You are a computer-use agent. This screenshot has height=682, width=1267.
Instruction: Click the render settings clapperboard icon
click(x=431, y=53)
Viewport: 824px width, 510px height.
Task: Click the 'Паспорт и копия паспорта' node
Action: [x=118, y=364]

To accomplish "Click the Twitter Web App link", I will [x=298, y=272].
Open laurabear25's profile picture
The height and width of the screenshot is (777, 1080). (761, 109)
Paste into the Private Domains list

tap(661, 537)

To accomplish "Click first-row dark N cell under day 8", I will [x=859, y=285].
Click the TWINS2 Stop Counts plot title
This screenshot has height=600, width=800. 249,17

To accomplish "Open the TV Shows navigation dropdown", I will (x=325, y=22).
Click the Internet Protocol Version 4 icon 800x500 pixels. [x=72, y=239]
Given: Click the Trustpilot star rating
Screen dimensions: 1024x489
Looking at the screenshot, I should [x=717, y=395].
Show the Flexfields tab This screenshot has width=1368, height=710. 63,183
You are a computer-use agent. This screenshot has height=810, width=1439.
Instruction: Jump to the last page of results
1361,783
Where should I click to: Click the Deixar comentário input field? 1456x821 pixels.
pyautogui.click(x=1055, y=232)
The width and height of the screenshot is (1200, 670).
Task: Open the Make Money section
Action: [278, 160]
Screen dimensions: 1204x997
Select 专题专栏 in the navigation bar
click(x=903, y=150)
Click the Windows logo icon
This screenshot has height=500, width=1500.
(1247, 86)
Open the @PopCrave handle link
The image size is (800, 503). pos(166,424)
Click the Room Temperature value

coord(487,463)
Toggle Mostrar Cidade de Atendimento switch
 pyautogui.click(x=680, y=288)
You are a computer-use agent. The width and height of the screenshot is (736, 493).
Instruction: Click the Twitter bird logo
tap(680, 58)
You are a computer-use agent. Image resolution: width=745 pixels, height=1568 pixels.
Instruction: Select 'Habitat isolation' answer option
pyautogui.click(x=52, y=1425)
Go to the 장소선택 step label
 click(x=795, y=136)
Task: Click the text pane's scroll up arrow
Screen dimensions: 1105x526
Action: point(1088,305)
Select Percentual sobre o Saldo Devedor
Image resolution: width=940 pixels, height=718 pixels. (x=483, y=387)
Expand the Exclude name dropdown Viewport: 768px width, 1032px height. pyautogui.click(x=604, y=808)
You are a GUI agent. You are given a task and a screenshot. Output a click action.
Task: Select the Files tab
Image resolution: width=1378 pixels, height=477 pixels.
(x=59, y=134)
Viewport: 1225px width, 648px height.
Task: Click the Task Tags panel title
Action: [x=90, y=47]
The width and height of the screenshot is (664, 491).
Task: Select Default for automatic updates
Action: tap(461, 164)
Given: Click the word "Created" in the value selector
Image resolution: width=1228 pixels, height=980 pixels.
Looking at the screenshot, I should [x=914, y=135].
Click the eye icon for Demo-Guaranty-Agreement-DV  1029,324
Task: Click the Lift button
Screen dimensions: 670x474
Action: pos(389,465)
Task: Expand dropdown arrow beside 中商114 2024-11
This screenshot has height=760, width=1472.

TASK INSTRUCTIONS: Using the listing above, say how many of its lines contain the string "dropdown", giving nothing but the figure.

EXERCISE ANSWER: 3